After a contested jurisdictional hearing, the juvenile court found beyond a reasonable doubt that G.C. committed the acts alleged in counts 1, 2, and 5. The court found counts 3 and 4 not true, and found counts 6 and 7 barred by the statute of limitations.
- Facts of the Allegations
- Counts 1 and 2 (Jane Doe 1)
Jane Doe 1 testified that G.C. grabbed her “behind” repeatedly during P.E. class. She froze and did not say anything. This occurred in May 2019. Three of Jane Doe 1’s friends testified that she told them about the incident soon after it happened.
G.C. had previously sent a picture of his penis to Jane Doe 1 on Snapchat, and he asked her to send nude pictures of herself to him. This occurred when they were in the eighth grade.
- Counts 3 and 5 (Jane Doe 2)
G.C. and Jane Doe 2 became friends in the sixth grade, and they were in a “dating-type relationship” for around three days in the seventh grade. He asked her to send “sex texts” to him, and she did on one occasion. She denied doing so when she spoke with the police because she felt that she was “going to get into trouble.”
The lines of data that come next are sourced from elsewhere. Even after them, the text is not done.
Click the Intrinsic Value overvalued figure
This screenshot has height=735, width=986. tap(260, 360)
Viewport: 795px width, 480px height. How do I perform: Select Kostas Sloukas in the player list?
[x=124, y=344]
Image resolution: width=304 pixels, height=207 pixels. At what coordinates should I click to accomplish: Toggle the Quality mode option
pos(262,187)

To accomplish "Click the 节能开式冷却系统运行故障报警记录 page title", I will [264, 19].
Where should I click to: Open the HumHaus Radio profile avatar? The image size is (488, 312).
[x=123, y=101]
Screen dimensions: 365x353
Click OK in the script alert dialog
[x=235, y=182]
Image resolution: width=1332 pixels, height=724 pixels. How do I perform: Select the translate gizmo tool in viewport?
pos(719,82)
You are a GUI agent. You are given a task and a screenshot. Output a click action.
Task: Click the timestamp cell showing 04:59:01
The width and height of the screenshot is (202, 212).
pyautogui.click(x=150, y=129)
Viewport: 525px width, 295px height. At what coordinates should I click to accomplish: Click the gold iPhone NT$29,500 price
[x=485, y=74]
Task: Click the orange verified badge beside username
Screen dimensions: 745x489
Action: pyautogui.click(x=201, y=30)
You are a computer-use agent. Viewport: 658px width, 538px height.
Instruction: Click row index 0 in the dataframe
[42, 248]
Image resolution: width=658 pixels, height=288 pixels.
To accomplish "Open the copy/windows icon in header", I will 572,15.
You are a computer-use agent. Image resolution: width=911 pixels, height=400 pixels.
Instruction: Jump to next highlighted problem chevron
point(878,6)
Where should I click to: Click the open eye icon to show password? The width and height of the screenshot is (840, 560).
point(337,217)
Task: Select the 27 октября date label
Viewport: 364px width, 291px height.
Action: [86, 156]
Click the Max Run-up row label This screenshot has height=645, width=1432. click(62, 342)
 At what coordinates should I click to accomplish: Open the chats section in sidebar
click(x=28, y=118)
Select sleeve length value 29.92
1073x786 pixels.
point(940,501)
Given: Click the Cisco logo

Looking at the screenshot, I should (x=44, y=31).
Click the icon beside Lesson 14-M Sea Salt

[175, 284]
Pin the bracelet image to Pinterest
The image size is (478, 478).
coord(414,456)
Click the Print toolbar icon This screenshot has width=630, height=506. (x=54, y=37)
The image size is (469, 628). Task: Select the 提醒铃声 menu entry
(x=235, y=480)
At the end of sixth grade, around the summer of 2017, G.C. sent a picture of his penis to Jane Doe 2 on social media. Over the period from then until the second semester of seventh grade in 2018, he sent her around 10 to 11 pictures of his penis. She did not want to receive the pictures, and she asked him five or six times to stop sending them. He asked her to send nude photos of herself, but she did not.
In the seventh grade, G.C. pushed Jane Doe 2 into a corner, pulled down his pants to expose his penis, and told her to “[g]ive him head.” She said no, pushed him, and tried to leave, but he pulled her back. He pushed her down onto her knees, but she refused and got away. On numerous other occasions, he asked her to touch his penis or “jerk him off.”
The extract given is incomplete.